En ce moment, heureusement pour Fernande qui, attaquée directement et poussée à bout, ne savait plus que répondre, la cloche du déjeuner retentit. Madame de Barthèle saisit avec empressement cette occasion de rompre l’entretien.
– Vous entendez, mesdames? dit-elle, on sonne le déjeuner; à plus tard les confidences, vous aurez toute la journée pour cela.
Puis, comme en ce moment le valet entrait annonçant qu’on était servi:
– Monsieur de Vaux, dit-elle, conduisez madame Ducoudray; monsieur de Montgiroux, donnez le bras à madame de Neuilly.
Quant à Fabien, il s’était déjà emparé du bras de Clotilde.
On passa dans la salle à manger.
Comme il y avait quatre femmes et trois hommes, deux femmes devaient être placées à côté l’une de l’autre.

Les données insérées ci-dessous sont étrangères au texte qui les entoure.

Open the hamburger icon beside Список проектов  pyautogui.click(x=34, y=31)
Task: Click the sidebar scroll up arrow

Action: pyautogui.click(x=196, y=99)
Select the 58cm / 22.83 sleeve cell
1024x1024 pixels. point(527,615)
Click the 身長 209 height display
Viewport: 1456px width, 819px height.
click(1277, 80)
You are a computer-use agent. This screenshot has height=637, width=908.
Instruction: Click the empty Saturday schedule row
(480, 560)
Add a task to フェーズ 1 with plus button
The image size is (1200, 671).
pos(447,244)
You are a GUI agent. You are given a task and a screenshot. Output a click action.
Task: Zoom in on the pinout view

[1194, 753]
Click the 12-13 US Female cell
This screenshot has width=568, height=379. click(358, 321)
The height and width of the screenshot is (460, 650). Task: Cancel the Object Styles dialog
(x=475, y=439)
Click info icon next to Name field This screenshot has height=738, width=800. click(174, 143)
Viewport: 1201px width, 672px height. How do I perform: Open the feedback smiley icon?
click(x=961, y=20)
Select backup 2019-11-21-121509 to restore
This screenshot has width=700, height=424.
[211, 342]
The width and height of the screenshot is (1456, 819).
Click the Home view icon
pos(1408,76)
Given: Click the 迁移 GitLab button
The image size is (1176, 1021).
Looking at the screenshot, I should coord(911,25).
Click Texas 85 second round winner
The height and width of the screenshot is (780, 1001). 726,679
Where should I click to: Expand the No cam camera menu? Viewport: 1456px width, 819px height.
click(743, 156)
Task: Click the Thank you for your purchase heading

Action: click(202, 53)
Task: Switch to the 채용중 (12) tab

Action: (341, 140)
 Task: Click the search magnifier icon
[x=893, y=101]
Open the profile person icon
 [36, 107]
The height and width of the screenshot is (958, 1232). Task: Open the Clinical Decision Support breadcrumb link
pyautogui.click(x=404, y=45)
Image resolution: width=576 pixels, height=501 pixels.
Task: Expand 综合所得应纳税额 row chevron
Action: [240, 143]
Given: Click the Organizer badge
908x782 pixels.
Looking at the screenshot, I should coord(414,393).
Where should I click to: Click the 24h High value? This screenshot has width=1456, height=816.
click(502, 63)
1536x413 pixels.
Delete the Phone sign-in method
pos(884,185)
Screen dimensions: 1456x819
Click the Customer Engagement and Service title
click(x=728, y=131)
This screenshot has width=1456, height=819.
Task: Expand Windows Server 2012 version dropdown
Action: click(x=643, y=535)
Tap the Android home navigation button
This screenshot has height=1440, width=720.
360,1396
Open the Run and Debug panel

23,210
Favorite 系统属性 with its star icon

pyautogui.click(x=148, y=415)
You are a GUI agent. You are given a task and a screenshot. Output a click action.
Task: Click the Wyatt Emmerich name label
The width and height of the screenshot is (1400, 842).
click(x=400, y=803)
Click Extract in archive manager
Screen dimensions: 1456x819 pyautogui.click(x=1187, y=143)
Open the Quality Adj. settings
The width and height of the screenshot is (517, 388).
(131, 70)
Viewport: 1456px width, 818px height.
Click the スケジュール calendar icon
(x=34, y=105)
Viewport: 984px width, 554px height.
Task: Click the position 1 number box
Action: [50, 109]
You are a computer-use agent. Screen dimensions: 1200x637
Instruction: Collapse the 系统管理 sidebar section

Madame de Barthèle fit asseoir Fernande à sa droite.
M. de Montgiroux se plaça à sa gauche. De l’autre côté de Fernande s’assit Léon de Vaux, puis madame de Neuilly en face de la baronne; puis, à la droite de madame de Neuilly, Fabien de Rieulle, et enfin Clotilde, qui se trouva ainsi entre Fabien et M. de Montgiroux.
Le secret de la naissance de Fernande, que l’on venait d’apprendre, grâce à l’indiscrétion de madame de Neuilly, préoccupait fort tout le monde, et surtout la baronne. Madame de Barthèle ne cessait de se féliciter intérieurement sur sa pénétration, qui lui avait fait reconnaître presque du premier coup d’œil, dans Fernande, toutes les habitudes d’une femme de qualité; aussi se mit-elle à lui faire les honneurs de la table avec une politesse affectée. Madame de Neuilly devait s’y méprendre, et c’était là pour madame de Barthèle un point important.
– Ah! c’est une fille de noblesse, pensait madame de Barthèle; eh bien, il était impossible qu’il en fût autrement, et sans doute mon fils, en s’attachant comme il l’a fait à elle, ne l’ignorait pas; tout serait pour le mieux si madame de Neuilly n’était point là. Envieuse et méchante, cette femme a véritablement un mauvais génie qui la pousse partout où l’on ne voudrait pas la voir.